The safety and scientific validity of this study is the responsibility of the study sponsor and investigators. Listing a study does not mean it has been evaluated by the U.S. Federal Government. Read our disclaimer for details.
ClinicalTrials.gov Identifier: NCT02295475
Recruitment Status : Active, not recruiting
First Posted : November 20, 2014
Last Update Posted : August 26, 2021
Bristol-Myers Squibb
University of Utah
Information provided by (Responsible Party):
Scott C. Woller, MD, Intermountain Health Care, Inc.

Brief Summary:
This study is designed to compare the safety and effectiveness of two blood thinners, apixaban and warfarin, for the prevention of blood clots in patients who have a higher risk of blood clots than the general population, a condition called "antiphospholipid syndrome".

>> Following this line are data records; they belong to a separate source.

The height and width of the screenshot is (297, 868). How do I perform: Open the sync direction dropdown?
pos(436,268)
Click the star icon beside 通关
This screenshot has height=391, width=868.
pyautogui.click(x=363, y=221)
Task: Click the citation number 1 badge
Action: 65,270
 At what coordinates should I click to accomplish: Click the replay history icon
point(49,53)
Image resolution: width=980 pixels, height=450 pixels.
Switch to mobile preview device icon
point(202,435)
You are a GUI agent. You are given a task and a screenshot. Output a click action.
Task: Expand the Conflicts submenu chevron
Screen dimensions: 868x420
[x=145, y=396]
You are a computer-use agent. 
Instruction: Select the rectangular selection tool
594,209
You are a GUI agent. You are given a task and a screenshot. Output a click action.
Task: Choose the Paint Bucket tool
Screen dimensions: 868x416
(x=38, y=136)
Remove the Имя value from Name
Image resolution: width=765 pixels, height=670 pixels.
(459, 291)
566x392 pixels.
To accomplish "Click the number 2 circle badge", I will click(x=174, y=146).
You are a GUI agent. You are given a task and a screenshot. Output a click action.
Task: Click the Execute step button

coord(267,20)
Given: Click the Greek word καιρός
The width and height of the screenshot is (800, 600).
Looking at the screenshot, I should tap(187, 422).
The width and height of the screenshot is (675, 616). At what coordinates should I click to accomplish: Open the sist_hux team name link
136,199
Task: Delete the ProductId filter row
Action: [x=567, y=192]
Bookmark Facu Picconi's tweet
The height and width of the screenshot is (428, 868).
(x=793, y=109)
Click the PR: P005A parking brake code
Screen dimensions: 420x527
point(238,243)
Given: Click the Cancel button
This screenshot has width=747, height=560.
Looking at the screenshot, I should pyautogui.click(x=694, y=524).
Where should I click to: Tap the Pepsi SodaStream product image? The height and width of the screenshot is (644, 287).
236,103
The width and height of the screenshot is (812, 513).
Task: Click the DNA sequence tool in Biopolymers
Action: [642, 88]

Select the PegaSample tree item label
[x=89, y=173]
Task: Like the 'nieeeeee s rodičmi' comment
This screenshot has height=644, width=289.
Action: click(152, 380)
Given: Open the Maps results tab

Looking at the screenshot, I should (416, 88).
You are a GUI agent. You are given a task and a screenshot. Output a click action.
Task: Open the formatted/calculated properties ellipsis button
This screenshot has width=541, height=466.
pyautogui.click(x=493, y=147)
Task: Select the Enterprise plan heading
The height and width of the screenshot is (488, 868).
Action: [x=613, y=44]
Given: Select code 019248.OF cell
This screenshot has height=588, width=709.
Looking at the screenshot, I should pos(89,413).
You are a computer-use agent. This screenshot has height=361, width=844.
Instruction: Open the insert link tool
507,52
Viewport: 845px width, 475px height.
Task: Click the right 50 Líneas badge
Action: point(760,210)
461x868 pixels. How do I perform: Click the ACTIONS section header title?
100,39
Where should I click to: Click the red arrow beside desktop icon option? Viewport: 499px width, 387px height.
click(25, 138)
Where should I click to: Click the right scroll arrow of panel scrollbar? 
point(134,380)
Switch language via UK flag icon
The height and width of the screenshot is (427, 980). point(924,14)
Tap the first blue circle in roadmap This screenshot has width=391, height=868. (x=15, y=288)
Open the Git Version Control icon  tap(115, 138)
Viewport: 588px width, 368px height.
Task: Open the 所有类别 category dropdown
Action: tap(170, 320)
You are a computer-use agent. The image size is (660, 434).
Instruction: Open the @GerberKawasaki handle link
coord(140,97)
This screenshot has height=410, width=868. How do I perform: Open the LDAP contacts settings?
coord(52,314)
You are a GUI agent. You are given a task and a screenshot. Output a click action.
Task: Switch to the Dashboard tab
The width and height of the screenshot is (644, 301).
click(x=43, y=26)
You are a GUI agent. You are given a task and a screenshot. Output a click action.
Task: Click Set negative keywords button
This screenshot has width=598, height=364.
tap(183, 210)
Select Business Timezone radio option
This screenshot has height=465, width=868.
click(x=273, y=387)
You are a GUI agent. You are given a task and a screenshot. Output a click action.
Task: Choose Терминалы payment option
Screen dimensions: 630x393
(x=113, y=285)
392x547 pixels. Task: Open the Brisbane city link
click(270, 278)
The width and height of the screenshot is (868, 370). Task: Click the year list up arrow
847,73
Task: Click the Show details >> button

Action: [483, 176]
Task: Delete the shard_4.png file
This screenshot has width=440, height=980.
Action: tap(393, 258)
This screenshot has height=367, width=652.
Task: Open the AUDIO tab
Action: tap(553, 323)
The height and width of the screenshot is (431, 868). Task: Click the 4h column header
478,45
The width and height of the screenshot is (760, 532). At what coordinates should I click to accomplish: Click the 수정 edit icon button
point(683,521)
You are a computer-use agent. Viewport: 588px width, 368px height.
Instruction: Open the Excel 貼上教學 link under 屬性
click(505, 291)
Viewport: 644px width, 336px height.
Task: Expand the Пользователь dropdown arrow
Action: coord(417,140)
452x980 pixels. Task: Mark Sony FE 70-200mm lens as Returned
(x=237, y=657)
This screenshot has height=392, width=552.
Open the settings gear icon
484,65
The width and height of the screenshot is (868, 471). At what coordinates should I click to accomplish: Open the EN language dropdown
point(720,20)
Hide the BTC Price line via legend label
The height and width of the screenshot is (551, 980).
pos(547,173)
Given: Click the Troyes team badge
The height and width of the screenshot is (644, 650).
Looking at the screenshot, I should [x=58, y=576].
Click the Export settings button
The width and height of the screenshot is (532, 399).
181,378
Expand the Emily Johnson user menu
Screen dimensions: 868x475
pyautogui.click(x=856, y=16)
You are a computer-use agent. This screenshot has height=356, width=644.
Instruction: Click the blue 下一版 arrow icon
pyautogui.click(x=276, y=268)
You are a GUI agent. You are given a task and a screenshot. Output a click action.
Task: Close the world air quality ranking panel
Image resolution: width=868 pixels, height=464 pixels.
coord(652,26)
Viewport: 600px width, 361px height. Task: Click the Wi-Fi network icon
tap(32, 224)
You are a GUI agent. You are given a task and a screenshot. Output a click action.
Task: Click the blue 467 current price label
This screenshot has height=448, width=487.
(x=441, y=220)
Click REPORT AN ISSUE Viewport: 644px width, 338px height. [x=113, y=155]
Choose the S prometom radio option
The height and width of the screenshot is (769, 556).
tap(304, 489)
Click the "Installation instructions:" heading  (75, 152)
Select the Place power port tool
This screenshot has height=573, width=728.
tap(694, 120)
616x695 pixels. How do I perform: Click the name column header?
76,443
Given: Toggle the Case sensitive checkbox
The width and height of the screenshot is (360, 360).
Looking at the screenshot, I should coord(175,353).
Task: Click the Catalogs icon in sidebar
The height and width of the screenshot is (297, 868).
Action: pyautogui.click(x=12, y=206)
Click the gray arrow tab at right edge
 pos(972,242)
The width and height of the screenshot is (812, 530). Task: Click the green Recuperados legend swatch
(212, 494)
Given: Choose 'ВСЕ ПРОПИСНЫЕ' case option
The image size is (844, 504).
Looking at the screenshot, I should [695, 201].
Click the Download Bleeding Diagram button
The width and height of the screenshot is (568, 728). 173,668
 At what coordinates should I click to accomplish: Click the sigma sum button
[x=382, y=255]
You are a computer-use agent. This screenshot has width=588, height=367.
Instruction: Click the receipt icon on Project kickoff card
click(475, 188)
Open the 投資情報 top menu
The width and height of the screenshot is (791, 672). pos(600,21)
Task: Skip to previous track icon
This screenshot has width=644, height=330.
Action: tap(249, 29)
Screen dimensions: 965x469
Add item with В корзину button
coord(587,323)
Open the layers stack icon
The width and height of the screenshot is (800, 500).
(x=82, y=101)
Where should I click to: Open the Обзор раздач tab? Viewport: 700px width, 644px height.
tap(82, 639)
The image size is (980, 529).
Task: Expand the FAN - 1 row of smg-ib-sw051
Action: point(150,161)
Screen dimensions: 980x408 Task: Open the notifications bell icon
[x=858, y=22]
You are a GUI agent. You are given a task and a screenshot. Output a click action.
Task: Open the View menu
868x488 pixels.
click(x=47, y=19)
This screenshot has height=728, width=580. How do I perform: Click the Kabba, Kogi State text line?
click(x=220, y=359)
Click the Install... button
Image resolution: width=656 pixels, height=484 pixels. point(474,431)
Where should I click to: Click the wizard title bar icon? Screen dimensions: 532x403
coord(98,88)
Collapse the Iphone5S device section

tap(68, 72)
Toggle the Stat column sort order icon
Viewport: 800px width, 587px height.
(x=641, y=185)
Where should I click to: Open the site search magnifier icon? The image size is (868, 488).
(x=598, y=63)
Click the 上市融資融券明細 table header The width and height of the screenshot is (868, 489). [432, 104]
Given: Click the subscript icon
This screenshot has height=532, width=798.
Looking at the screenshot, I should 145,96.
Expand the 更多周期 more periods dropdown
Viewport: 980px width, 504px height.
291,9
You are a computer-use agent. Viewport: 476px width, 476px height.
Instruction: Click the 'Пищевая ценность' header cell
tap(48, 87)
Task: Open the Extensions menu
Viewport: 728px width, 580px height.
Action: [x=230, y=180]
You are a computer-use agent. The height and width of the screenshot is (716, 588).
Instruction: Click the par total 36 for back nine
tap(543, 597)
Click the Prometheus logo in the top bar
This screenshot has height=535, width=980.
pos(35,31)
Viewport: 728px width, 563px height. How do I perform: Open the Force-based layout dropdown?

Condition or disease Intervention/treatment Phase
Antiphospholipid Syndrome Thrombosis Drug: Apixaban Drug: Warfarin Phase 4

Detailed Description:
This study is a prospective, open-label, blinded event, pilot study that will randomize patients with a history of venous thrombosis and antiphospholipid syndrome (APS) already receiving anticoagulation to either warfarin or apixaban. The study will assess the safety and efficacy of apixaban compared with adjusted dose warfarin for the prevention of recurrent thrombosis (defined as the aggregate of arterial or venous thrombosis) and vascular death. The primary efficacy outcome will be confirmed upon adjudication by a panel blinded to the treatment arm. The primary safety outcome will be major bleeding and clinically relevant non-major bleeding events. Patients who consent to study participation will be randomized to anticoagulation with adjusted dose warfarin sodium or apixaban 5 mg by mouth twice daily. This pilot study will also provide information and experience identifying, recruiting, enrolling and randomizing patients with APS and a history of venous thrombosis to anticoagulation with apixaban or warfarin for the prevention of recurrent thrombosis.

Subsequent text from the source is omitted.